The Coalition Government has outlined its commitment to tackle the inequalities men experience following a campaign led by The Men’s Network.
The letter – which was created in the wake of The First National Conference for Men and Boys – outlined our shared concern that men and boys are showing up unequally is areas such as health, fatherhood, education, criminal justice and community safety.
The Government has responded by declaring that it is committed to “addressing existing inequalities for men” acknowledging that “health is one example where inequalities exist” that “men have more than three times the rate of suicide of women” that boys underperform girls in school and that “fathers want to be more actively involved in bringing up their children”.
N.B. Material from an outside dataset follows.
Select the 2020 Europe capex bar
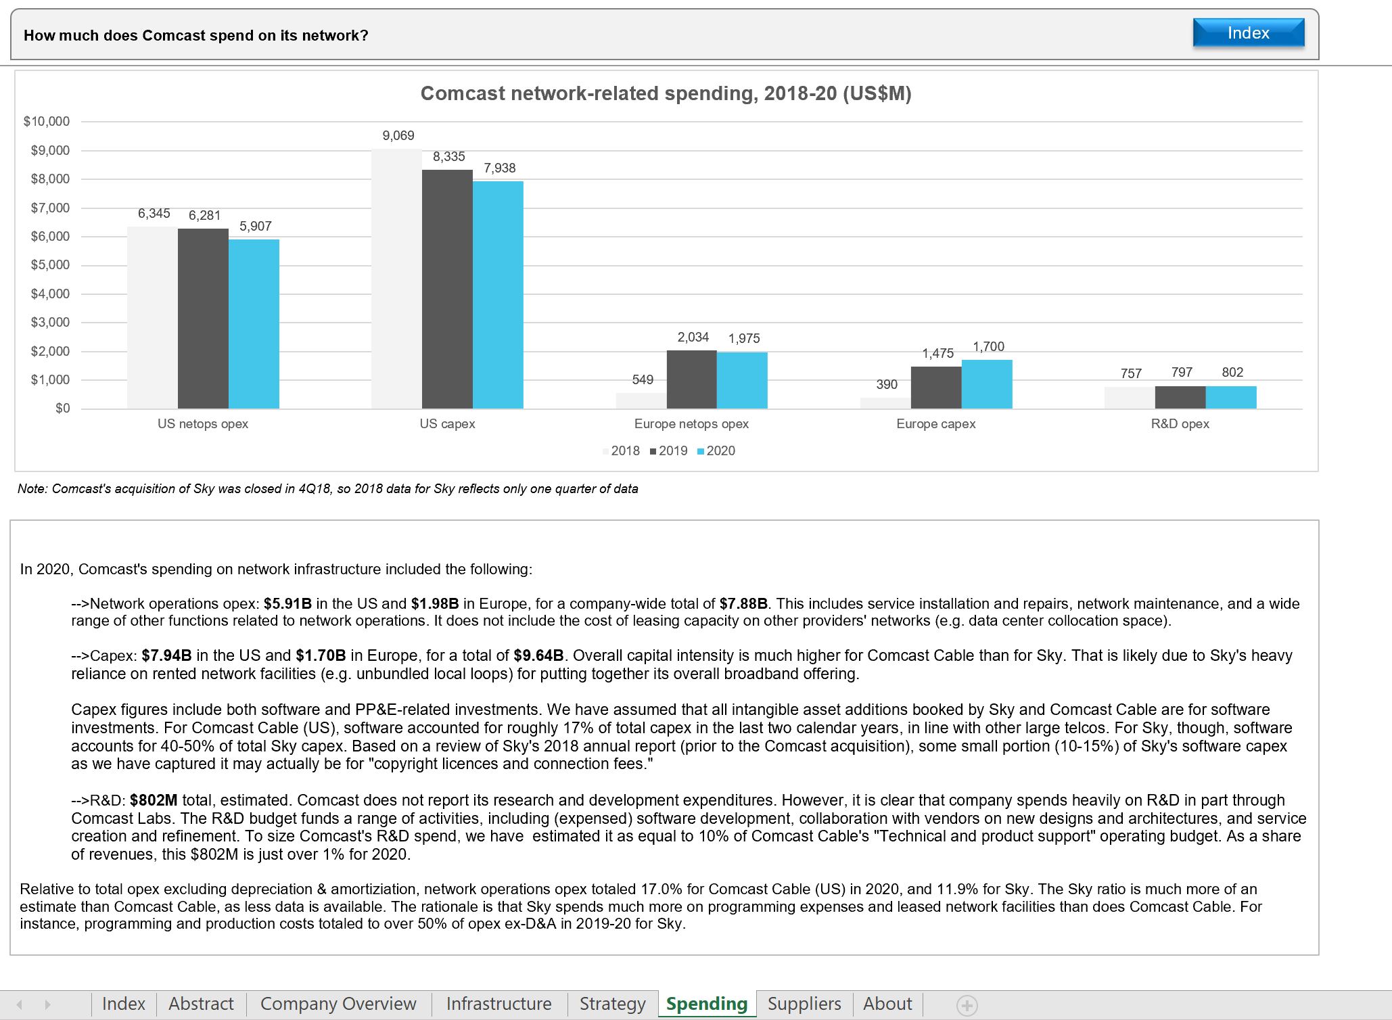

The Government has also confirmed that the Equality Act 2010 applies “just as much to men as women” and that the measures in the Act can be used to address unfairness against men and boys.
However, The Government has fallen short of committing to consult with men and men’s groups about how it can respond more effectively to the specific needs of men and boys in the UK – as requested by the signatories of our 2011 letter (click here to see who backed the letter).
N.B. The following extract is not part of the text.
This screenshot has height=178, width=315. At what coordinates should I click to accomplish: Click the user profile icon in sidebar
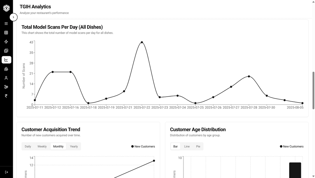6,78
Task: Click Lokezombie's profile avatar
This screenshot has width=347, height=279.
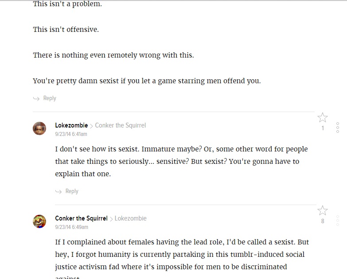Action: (x=39, y=128)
You can read the Government’s full response by clicking here or read the abridged version below:
“The Government is committed to equal treatment and equality of opportunity for all and to addressing existing inequalities for men….wherever they are found.
“The Government…..is equally committed to taking action to address the needs of men and boys where the evidence shows inequalities exist.
“Health is one example where inequalities exist and the Government is taking action to address this.
“Further, the Government recognises that overall men have more than three times the rate of suicide of women.
“On educational attainment, the Government recognises that there are gender disparities in some subjects including English and science. To improve boys’ attainment in English, the Government is putting a renewed emphasis on the acquisition of literacy skills.
“In addition, the Government values the role of dads, understanding that fathers want to be more actively involved in bringing up their children and that more and more men are doing so.
“Finally, the Equality Act 2010 is one of the most comprehensive equality laws in the world. Broadly, the protections it provides apply just as much to men as women. The measures in the Act can be used to address unfairness against men and boys.
“For example the positive action provisions allow employers to target measures to help men in circumstances where they are underrepresented in the workforce or where they are suffering disadvantage connected with being a man.”